According to nationally representative polling, 71 percent of Americans wrongly believe that HSUS is a pet-shelter “umbrella group” while 68 percent mistakenly think that HSUS gives most of its money to pet shelters. (We’ve even heard from HSUS donors who were shocked to find out how little of their donation went to pet shelters.)

Of course, this polling only measures what adults believe. The next generation of adults is playing “Fluff Friends Rescue.”

The game’s creator thinks it “has the potential to hit the top 10 or top 20 games and stay there for a long time.” That’s quite the potential cash stream for HSUS, which is no doubt licking its chops.
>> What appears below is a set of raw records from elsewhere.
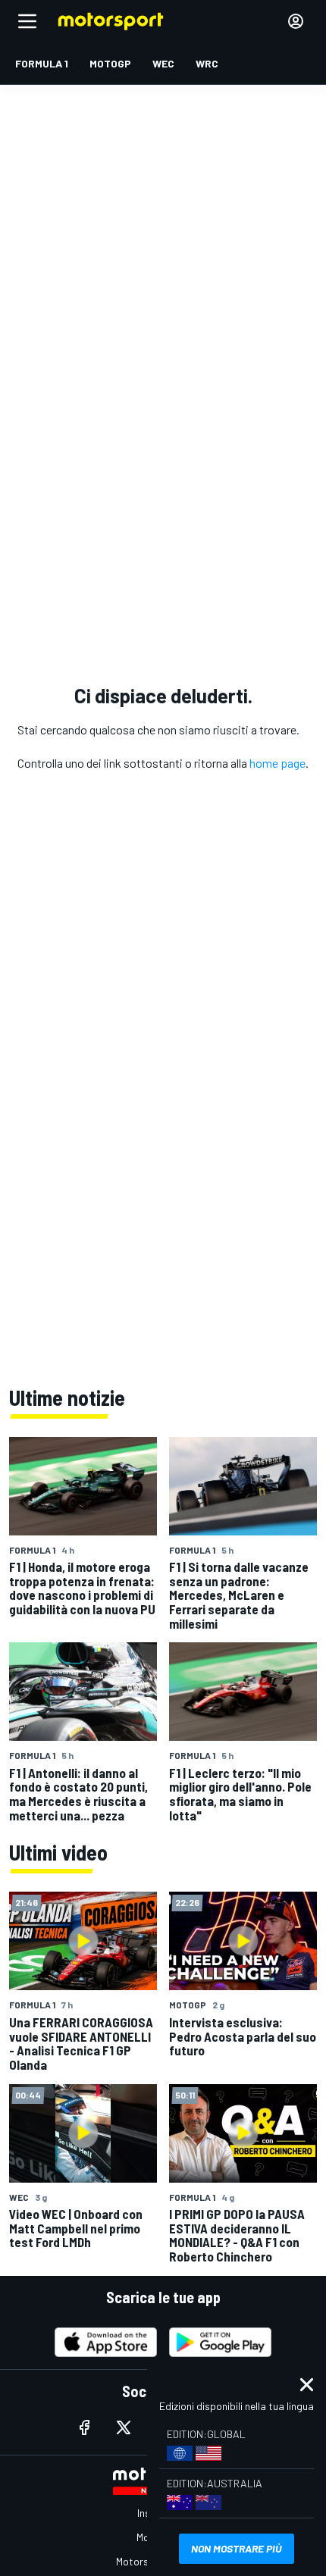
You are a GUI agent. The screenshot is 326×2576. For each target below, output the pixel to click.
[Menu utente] (296, 21)
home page (277, 763)
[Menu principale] (27, 21)
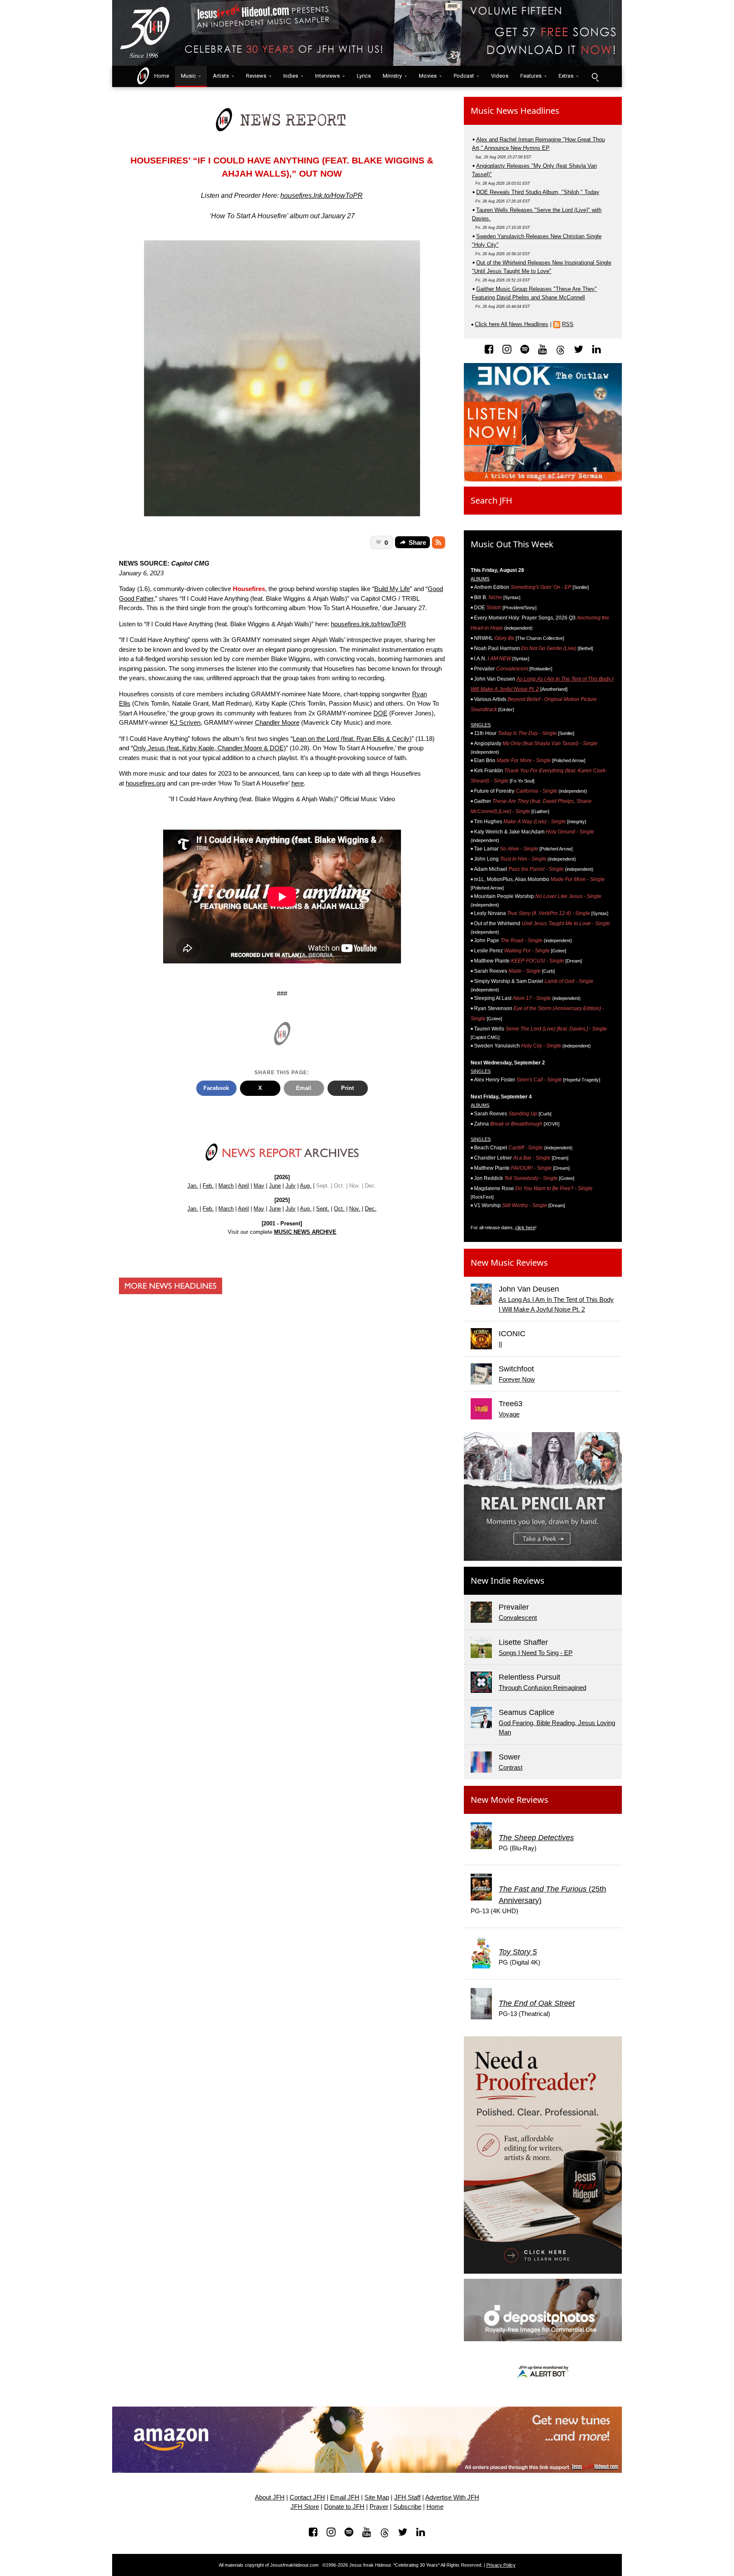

Meanwhile, HSUS says that the game is a way to “inform [players] about the hard work of animal rescue groups”—yet the money raised all goes to HSUS, not to true rescue groups. Yes, HSUS does run an animal rescue team, but it’s a small portion of HSUS’s budget. If HSUS wants to become a true rescue group—instead of just raising money like it is one—then by all means, it should. But we suspect HSUS will just keep raising money and banking on public misperception.

It’s hard to believe a “charity” like HSUS can be so unscrupulous. It’s not just a new low for HSUS—it’s a new high in deception.